I'm so sorry, God bless you, your son and the rest of your family.


----------



## reeltimer (Feb 5, 2010)

you and your family have my heart felt condolences for your loss. prayers to your family.

Sent from my SGH-T989 using Tapatalk 2


----------



## fishingtwo (Feb 23, 2009)

My Prayers for your loss, sorry to hear


----------



## quackills05 (Apr 29, 2011)

Wow man so so sorry for your and your family's loss.


----------



## Flashof1979 (Feb 28, 2011)

Truly full of sorrow as I read your post. Words can not explain my friend what you gone thru. I pray for you, your wife, and all individuals effected by his passing.


----------



## shadslinger (Aug 21, 2005)

Like son like father, you are a brave and purposeful man Donald, mine and many others prayers are being sent for you and Chris' mother.


----------



## SetDaHook (Oct 21, 2010)

so sorry for your loss. God bless you and your family. He obviously has already blessed you with strength and courage.


----------



## Danny O (Apr 14, 2010)

Our prayers are with you, your family and those that were close to Chris. I'm so sorry to hear about this.


----------



## djduke47823 (Jun 7, 2005)

prayers to you and your family..........


----------



## Reel Time (Oct 6, 2009)

Prayers sent.


----------



## Danny O (Apr 14, 2010)

Sorry to hear this, Donald. Our condolences and prayers to you and your family.


----------



## lx22f/c (Jun 19, 2009)

Prayers sent for you and your family.


Feed your faith and your doubts will starve to death!!


----------



## wellconnected (May 30, 2005)

I am truly sorry for your great loss.


----------



## Meadowlark (Jul 19, 2008)

My condolences to you and your family, Donald.


----------



## EJ (Apr 1, 2010)

Wow!

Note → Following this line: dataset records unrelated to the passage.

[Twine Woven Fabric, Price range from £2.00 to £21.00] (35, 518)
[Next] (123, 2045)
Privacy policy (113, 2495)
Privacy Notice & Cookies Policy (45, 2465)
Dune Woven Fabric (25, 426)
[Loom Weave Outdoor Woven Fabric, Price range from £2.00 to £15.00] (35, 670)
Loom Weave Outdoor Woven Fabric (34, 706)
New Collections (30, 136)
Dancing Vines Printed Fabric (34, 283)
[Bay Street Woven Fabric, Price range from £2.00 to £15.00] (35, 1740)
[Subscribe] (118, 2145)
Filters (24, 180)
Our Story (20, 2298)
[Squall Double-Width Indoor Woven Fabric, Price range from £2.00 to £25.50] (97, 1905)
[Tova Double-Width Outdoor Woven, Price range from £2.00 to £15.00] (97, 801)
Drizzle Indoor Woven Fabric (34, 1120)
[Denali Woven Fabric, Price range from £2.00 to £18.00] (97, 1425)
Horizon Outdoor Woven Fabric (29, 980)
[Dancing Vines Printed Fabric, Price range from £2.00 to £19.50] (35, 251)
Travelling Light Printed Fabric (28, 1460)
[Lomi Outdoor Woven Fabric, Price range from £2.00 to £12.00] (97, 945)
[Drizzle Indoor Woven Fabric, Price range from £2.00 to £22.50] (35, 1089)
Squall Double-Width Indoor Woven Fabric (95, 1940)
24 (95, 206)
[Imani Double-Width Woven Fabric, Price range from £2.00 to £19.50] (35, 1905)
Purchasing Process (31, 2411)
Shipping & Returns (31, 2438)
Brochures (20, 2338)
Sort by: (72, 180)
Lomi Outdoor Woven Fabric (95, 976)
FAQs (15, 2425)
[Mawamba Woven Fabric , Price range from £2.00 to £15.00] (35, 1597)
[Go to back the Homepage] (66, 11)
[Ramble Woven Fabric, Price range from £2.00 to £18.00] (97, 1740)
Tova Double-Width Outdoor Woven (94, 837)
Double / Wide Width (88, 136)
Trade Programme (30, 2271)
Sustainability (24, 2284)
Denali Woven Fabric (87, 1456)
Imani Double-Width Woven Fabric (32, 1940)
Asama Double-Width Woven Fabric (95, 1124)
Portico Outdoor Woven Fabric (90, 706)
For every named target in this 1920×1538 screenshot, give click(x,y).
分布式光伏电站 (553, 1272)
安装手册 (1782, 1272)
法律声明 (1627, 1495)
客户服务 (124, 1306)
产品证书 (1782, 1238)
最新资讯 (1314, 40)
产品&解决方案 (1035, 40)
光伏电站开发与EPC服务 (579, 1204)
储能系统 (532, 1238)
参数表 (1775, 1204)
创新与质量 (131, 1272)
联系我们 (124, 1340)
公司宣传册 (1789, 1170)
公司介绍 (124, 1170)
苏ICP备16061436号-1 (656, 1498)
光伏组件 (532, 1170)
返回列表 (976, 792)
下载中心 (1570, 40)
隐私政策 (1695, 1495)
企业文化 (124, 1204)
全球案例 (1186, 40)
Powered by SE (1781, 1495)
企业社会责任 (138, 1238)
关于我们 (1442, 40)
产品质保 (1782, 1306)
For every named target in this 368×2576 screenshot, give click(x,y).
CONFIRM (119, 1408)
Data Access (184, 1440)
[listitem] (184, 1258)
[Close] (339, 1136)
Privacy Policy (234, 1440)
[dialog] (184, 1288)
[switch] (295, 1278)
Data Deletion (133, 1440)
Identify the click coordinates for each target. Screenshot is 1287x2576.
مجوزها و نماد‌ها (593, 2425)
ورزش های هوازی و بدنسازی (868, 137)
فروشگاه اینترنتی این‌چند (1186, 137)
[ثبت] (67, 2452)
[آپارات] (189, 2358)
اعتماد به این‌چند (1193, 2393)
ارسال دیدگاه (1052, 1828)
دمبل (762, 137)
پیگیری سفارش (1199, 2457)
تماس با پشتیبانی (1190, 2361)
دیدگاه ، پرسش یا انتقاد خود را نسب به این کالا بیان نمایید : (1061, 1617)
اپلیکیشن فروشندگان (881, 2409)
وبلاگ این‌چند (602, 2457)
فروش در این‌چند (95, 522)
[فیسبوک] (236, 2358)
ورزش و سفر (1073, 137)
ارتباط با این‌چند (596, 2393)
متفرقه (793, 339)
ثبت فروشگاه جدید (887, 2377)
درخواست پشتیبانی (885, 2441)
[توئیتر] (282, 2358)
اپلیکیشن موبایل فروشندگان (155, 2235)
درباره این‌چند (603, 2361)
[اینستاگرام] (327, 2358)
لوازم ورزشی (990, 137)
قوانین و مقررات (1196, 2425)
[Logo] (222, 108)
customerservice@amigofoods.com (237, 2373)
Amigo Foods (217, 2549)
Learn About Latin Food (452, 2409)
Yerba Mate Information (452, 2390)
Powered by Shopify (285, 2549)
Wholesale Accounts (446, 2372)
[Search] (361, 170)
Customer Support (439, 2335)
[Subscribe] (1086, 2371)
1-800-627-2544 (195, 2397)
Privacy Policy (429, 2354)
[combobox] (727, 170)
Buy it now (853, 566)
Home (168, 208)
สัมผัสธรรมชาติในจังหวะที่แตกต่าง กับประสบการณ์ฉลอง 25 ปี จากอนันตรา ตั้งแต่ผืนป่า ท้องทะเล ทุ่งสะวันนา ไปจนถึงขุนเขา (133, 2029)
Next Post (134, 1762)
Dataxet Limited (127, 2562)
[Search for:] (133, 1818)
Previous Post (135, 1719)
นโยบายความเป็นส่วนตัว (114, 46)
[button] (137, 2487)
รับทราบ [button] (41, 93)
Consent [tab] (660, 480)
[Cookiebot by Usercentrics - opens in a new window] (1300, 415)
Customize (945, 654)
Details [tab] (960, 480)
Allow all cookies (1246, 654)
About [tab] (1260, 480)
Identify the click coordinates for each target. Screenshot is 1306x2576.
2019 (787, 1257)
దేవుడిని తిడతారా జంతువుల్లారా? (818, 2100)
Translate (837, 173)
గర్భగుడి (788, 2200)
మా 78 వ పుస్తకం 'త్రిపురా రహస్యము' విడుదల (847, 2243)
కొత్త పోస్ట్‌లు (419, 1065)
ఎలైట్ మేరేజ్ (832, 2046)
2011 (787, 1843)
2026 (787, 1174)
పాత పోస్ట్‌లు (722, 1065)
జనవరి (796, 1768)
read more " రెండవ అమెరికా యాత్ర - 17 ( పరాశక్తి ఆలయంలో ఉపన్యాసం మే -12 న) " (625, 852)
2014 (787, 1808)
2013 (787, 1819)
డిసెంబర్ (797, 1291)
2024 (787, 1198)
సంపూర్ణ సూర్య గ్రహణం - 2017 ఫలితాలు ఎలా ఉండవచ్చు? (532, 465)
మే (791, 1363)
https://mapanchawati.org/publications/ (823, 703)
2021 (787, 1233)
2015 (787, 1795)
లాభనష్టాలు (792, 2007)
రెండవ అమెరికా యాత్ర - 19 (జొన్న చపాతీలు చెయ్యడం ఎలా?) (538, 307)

I can't imagine.... So sorry for your loss!!


----------



## Git$um (Feb 11, 2008)

Deepest sympathies on your loss.


----------



## RB II (Feb 26, 2009)

My deepest condolences on your loss. My son is about that age and I cannot imagine your hurt. May God bless.


----------



## slabnabbin (May 25, 2010)

Prayers sent


----------



## Big Nauty (May 16, 2007)

My deepest condolences to you and your family. I'm sorry to hear of your loss.


----------



## whistech (Jul 25, 2005)

Whitebassfisher, I offer you my sincere condolences. May the Good Lord bless you and your family.


----------



## SaltH2oAssassin (Jan 25, 2006)

Sorry for your loss, Prayers to you and your family!


----------



## pYr8 (Apr 17, 2012)

Sorry to hear of your loss WBF and, as you said, the time with him that you did have will always be in your heart & memories


----------



## johnmyjohn (Aug 6, 2006)

I'll pray for you Donald.


----------



## GSMAN (May 22, 2004)

Sorry for your loss. Prayers and thoughts are with you and your family.


----------



## Sunbeam (Feb 24, 2009)

To hear that any one has lost a child is horrible.
It is double shocking when it is some one from my extended family of 2coolers.
All of you guys and gals are more that just names on a fishing forum. I feel as if I have known you all for years although in most cases in reality it is by a photo or just a name.
Donald, as a friend and fellow fisherman I can only extend my deepest condolences and assure you that you and your family are in my family's prayers.
They say time mends a broken heart. I am not sure that is true but time will lessen the pain.


----------



## Mattsfishin (Aug 23, 2009)

Prayers to you and your family.


----------



## tbone2374 (Feb 27, 2010)

So very sorry, for your loss... you will be reunited again. God provides happiness and fulfillment for those who love and serve him. He will be waiting for you...


----------



## atcfisherman (Oct 5, 2006)

I'm so sorry to hear about your loss. I can only hope and pray that God will surround you and your family with strength, peace and grace during this difficult time.


----------



## whackmaster (Apr 2, 2010)

I am sorry to hear of your loss. Prayers sent.


----------



## 4 Ever-Fish N (Jun 10, 2006)

I'm not sure what to say. First, I'm very sorry for your loss. Sad, to say the least things ended this way but it sounds like you had a great relationship with your son. You're a heck of man to be handling things the way you are now. Thanks for sharing this difficult part of your life. God bless you all.


----------



## oilfish (Jan 23, 2010)

Thoughts and Prayers sent for you and your wife. Your son is now with God.


----------



## RAYSOR (Apr 26, 2007)

My prayers are to you and your loved ones Donald, may GOD give you the strength that you need to get through this and embrace your son.


----------



## Whitebassfisher (May 4, 2007)

The support from you all means a lot to me. I feel like I have some insight that most don't have, and that I would not wish on anyone. There are a few facts that have really helped me. We hugged hello each time we got together, and hugged goodbye. In person, text or email, we always said: "I love you" I also told him on a regular basis how proud I was of him. So, I highly recommend you practice these simple gestures on a regular basis with those you love. It sure can't hurt anything.


----------



## markbrumbaugh (Jul 13, 2010)

May Peace be with you.


----------



## Die Terrorists Die (Sep 18, 2009)

So sorry, Prayers sent-


----------



## Mrschasintail (Dec 8, 2004)

Your attitude is inspiring, during the worst of times. I pray for you and your family. I hope that I would have such grace. God be with you.


----------